EXERCISE BRIEF - The result should be the lines from the one holding "Expand step 6 Open B on Fuse (48653)" to the end of the records below, repeated exactly. No pictures.
SUPPLIED DATA Start Marker
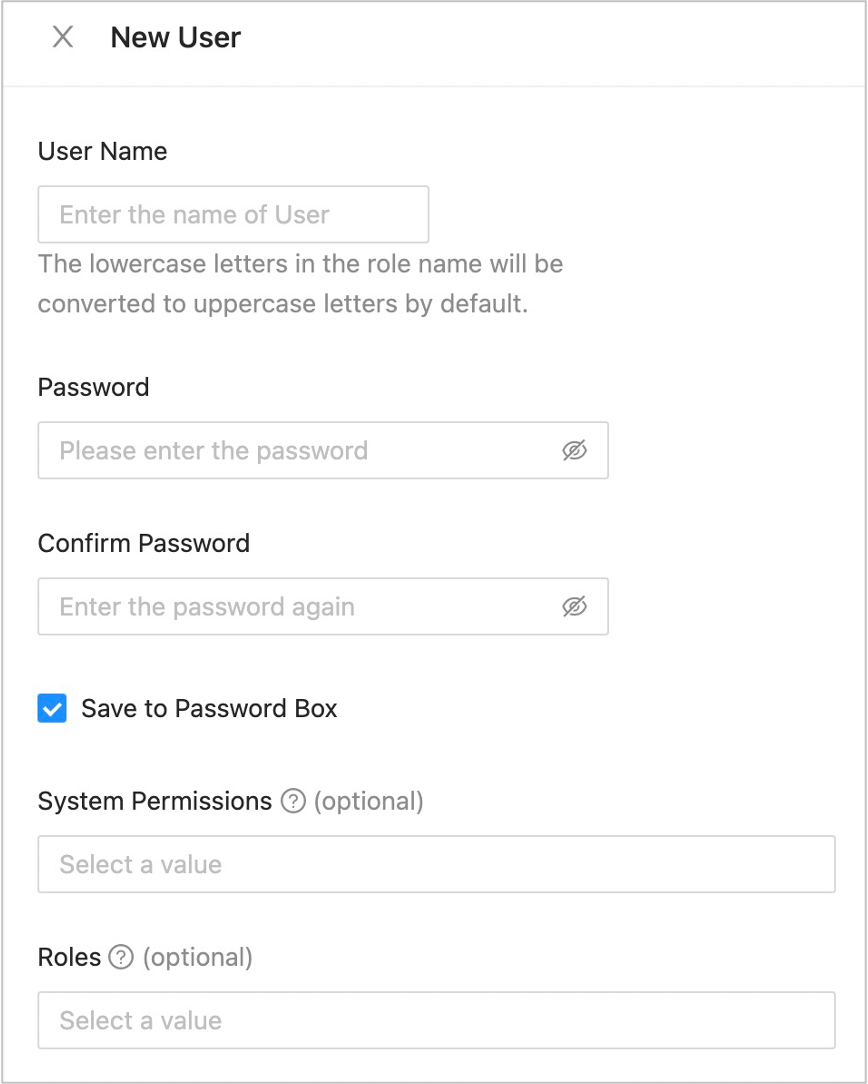Reveal the Confirm Password entry

click(574, 607)
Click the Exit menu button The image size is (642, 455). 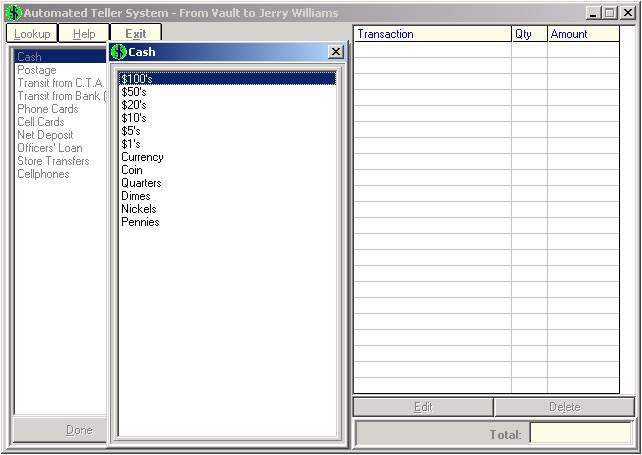[x=135, y=34]
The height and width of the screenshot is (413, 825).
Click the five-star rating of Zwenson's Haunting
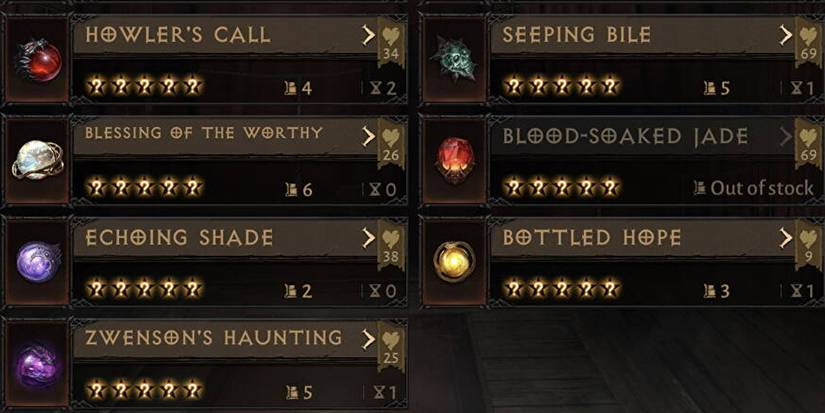pos(144,390)
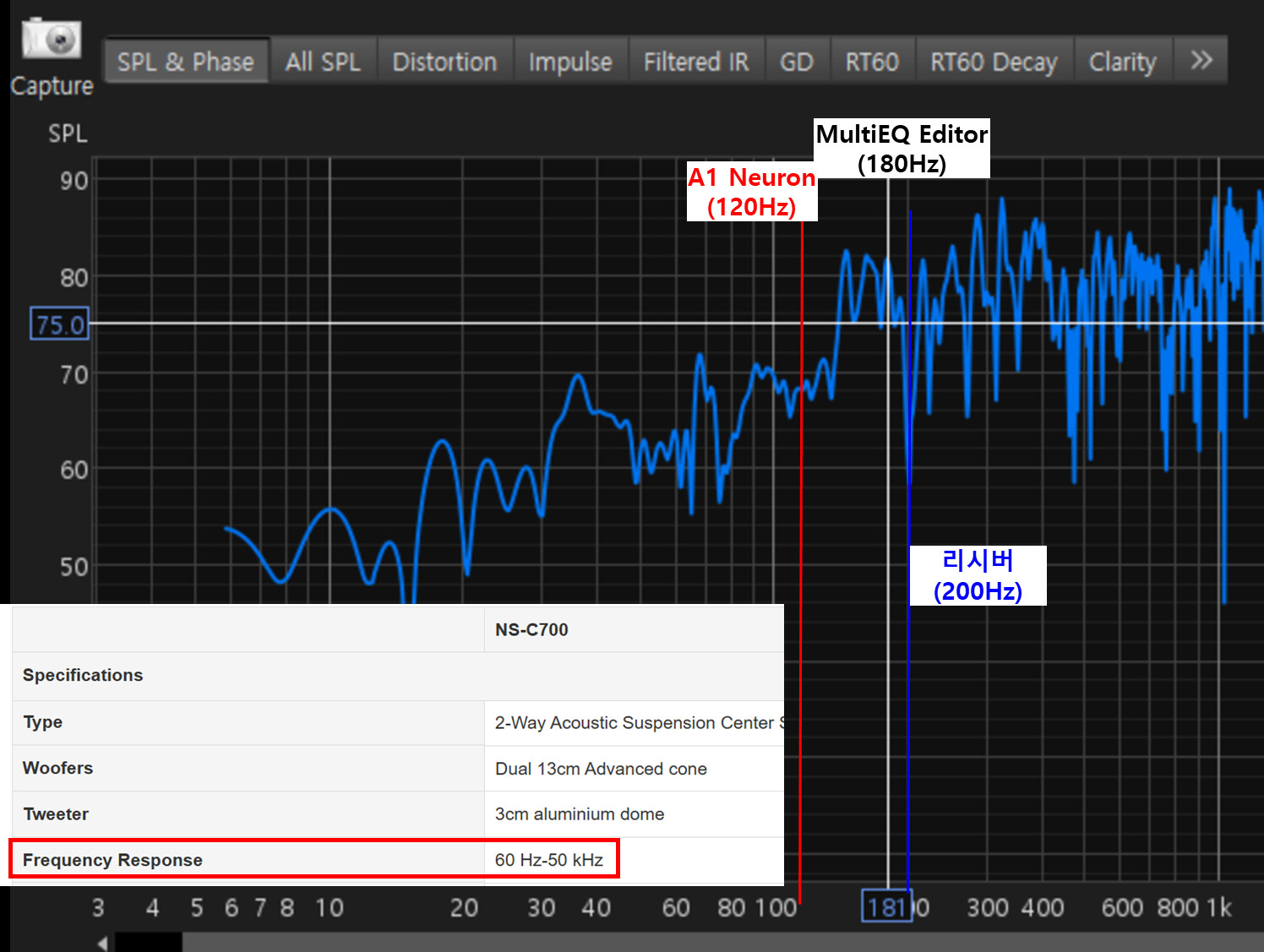Image resolution: width=1264 pixels, height=952 pixels.
Task: Switch to the GD tab
Action: pos(797,62)
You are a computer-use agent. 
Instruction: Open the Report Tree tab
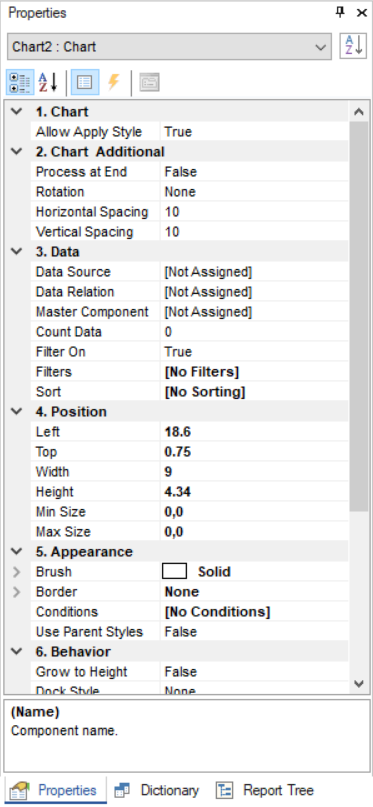(264, 790)
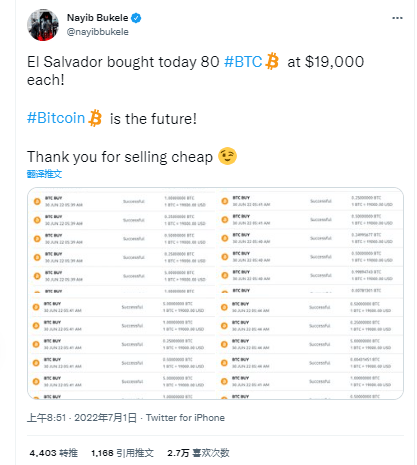Open the #BTC hashtag

pyautogui.click(x=243, y=62)
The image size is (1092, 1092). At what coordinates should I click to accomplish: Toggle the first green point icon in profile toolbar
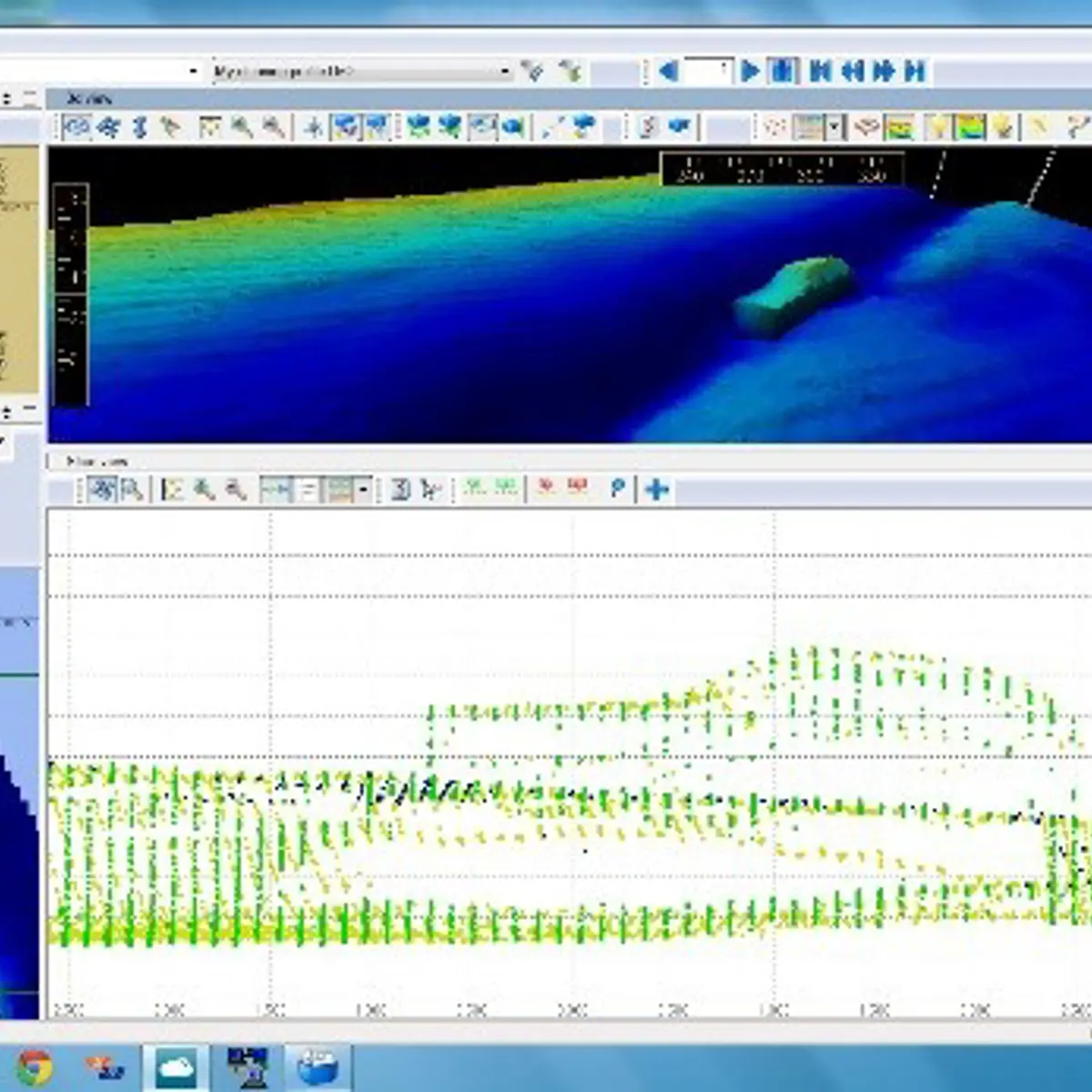[x=475, y=489]
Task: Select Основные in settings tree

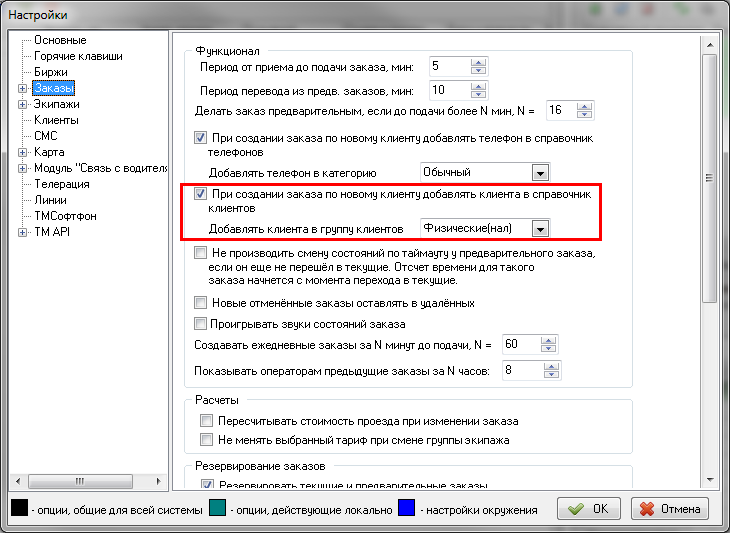Action: pos(59,40)
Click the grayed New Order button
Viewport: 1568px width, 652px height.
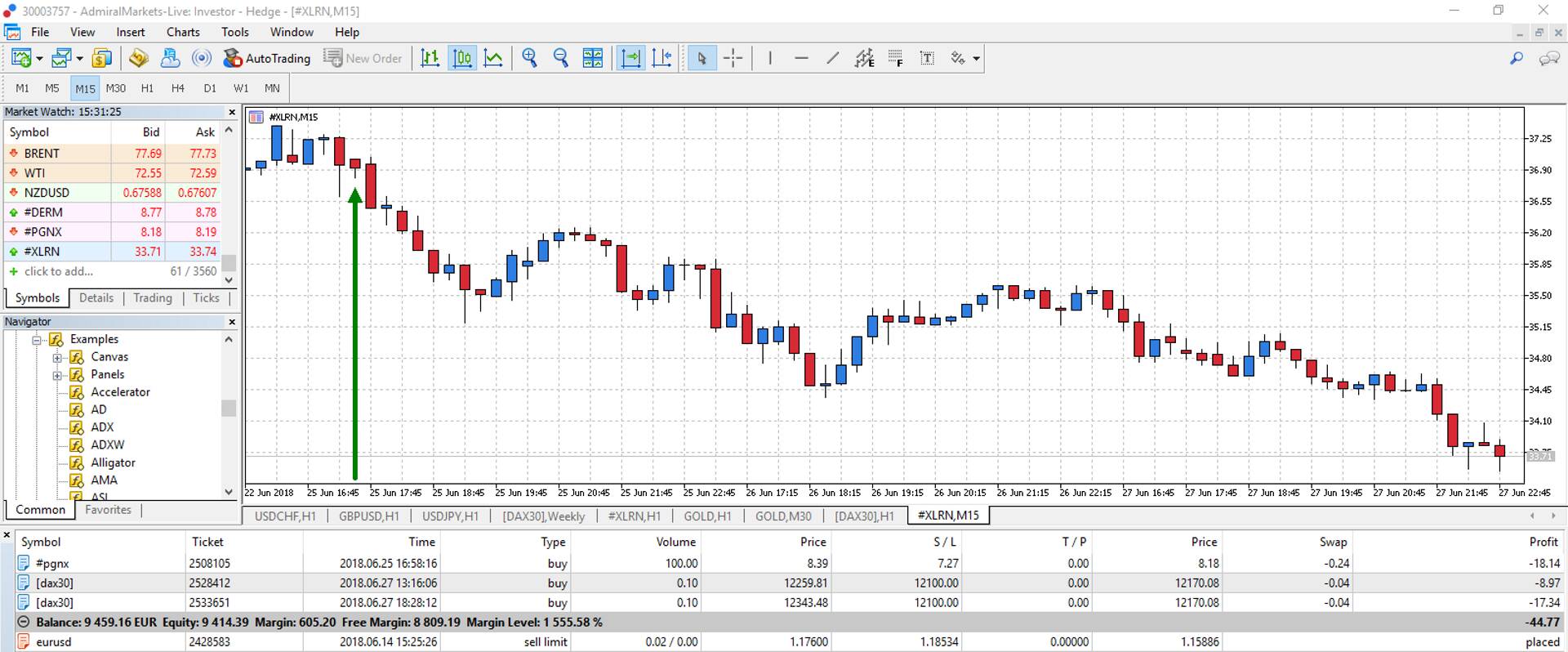point(363,58)
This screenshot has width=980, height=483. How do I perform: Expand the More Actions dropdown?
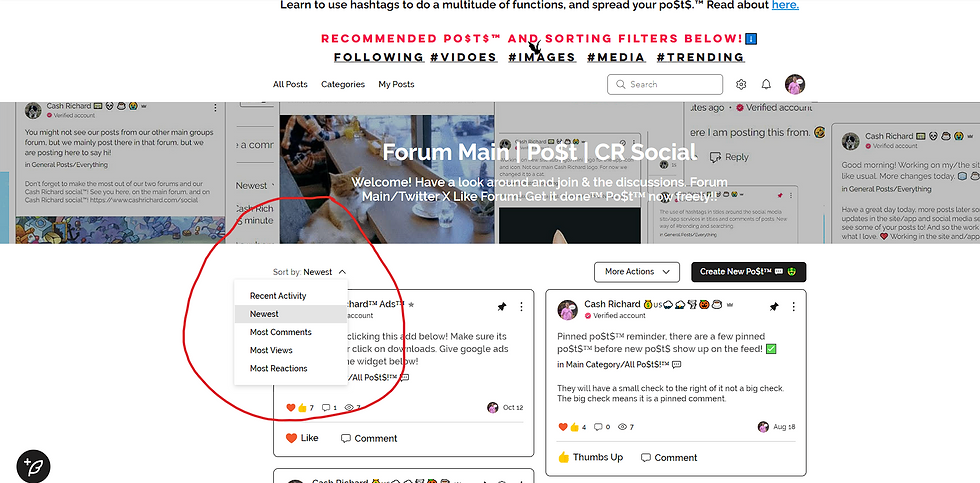click(637, 272)
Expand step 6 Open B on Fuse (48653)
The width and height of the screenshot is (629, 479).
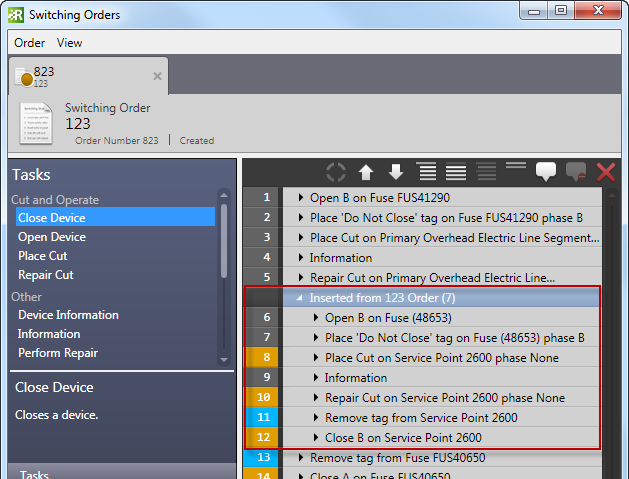[x=316, y=318]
SUPPLIED DATA End Marker
SOLUTION TO THIS EXERCISE -
Expand step 6 Open B on Fuse (48653)
The width and height of the screenshot is (629, 479).
[x=316, y=318]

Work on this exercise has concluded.